Search the data for the string "value" and copy each line in which it appears.

[[ DATA EXCERPTS open ]]

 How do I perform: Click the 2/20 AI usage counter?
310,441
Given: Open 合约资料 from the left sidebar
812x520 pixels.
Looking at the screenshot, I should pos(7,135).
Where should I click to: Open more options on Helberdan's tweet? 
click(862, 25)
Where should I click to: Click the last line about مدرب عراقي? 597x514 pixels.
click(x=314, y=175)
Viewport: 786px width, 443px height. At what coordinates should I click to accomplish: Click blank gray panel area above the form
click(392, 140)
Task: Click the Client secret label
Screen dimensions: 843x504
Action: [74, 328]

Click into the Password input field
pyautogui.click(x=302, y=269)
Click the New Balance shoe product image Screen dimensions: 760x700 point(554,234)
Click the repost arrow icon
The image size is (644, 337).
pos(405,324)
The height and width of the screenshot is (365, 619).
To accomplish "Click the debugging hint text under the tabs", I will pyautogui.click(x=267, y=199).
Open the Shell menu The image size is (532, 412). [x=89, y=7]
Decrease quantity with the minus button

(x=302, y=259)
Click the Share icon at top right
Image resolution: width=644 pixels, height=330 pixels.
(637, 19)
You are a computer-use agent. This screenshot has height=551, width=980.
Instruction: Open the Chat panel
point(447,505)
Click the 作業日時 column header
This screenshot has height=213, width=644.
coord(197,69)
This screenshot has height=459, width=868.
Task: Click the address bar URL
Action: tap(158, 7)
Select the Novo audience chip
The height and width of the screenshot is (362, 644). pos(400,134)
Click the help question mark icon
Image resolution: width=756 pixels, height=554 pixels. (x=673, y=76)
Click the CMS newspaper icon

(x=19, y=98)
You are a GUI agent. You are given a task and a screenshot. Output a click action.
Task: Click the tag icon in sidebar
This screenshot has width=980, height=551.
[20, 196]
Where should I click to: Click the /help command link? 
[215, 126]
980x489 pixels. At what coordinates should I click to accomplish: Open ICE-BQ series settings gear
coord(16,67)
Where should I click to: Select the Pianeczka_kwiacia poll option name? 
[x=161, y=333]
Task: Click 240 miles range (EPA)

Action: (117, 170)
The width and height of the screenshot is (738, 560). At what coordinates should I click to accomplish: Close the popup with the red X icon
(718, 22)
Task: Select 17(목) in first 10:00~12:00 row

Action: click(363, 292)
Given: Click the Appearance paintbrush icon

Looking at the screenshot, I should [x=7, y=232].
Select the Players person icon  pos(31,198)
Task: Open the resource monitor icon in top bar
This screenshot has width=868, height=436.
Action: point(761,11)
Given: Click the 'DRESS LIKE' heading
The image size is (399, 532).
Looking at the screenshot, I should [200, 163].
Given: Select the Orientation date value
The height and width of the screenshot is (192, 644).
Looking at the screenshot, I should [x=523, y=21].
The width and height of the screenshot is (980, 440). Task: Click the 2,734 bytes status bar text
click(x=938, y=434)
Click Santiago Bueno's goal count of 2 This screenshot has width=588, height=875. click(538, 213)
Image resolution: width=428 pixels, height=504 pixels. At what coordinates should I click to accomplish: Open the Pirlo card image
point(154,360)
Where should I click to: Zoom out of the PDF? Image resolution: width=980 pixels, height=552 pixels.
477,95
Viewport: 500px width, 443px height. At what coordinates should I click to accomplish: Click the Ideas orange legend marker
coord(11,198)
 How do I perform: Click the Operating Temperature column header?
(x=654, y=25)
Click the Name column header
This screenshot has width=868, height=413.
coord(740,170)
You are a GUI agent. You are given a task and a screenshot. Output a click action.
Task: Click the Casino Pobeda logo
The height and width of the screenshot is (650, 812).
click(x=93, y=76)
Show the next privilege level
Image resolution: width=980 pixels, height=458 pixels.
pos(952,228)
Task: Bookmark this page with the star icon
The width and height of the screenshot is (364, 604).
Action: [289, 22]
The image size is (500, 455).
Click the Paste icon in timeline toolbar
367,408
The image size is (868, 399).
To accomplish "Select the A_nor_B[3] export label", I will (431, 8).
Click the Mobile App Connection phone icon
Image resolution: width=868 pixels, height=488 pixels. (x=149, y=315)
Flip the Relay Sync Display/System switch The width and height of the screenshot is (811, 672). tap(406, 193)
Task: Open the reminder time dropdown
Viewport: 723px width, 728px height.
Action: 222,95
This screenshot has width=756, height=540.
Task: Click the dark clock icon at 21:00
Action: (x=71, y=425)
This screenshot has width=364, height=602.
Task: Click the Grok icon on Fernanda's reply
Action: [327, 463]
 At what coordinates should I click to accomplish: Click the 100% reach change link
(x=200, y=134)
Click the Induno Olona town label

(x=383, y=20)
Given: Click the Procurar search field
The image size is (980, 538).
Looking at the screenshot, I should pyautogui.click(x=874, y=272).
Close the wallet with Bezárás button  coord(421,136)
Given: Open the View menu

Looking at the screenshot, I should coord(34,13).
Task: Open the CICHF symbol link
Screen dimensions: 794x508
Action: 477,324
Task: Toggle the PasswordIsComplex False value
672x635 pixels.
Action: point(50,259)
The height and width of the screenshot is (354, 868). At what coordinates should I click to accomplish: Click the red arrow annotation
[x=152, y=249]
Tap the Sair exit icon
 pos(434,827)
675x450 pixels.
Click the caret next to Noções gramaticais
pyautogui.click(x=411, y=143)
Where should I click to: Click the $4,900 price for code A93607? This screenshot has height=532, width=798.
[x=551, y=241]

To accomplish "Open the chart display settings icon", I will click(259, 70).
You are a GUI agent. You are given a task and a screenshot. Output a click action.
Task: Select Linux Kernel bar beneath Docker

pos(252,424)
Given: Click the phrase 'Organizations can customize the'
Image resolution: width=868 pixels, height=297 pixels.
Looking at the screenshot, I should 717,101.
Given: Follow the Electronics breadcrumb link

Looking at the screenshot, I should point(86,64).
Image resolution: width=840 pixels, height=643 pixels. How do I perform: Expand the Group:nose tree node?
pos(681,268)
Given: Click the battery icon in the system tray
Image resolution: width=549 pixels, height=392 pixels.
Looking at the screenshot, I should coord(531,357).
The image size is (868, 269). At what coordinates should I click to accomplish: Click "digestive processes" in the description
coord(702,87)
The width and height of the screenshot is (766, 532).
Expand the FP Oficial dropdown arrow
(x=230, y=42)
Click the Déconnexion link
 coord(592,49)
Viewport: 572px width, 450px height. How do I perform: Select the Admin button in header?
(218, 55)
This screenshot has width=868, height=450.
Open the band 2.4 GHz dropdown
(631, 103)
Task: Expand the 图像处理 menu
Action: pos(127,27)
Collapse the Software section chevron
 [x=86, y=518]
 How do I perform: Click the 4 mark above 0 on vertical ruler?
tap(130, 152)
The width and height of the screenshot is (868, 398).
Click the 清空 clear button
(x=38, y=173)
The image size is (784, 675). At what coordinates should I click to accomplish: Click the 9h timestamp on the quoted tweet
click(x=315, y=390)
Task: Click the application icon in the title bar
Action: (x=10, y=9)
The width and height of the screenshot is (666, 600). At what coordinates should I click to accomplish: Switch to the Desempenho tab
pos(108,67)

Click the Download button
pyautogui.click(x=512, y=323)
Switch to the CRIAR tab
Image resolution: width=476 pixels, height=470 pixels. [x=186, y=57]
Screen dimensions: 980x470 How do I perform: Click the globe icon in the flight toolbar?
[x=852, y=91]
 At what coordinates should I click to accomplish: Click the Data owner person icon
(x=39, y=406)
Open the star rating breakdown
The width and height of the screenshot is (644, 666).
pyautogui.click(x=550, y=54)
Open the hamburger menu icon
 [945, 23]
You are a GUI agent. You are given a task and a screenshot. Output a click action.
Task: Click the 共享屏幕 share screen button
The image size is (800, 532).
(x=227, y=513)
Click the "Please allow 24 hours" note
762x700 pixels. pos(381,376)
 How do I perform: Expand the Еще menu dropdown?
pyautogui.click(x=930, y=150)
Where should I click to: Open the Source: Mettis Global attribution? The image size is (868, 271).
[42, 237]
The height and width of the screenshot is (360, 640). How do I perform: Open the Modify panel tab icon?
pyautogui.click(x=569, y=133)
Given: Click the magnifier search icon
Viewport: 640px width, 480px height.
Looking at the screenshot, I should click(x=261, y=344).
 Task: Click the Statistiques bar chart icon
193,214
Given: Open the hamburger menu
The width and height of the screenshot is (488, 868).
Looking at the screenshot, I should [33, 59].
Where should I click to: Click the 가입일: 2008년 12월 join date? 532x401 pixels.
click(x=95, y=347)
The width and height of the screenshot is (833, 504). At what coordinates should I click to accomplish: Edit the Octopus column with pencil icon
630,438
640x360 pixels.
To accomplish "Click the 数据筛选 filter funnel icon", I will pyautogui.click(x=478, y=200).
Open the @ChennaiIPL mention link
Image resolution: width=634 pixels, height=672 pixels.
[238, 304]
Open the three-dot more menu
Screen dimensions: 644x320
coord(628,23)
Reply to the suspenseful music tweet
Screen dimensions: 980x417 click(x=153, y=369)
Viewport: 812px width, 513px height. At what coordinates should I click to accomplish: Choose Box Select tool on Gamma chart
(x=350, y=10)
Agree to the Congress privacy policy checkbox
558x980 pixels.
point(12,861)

[[ DATA EXCERPTS closed ]]

EXPECTED OUTPUT:
Given: Select the Orientation date value
Task: Toggle the PasswordIsComplex False value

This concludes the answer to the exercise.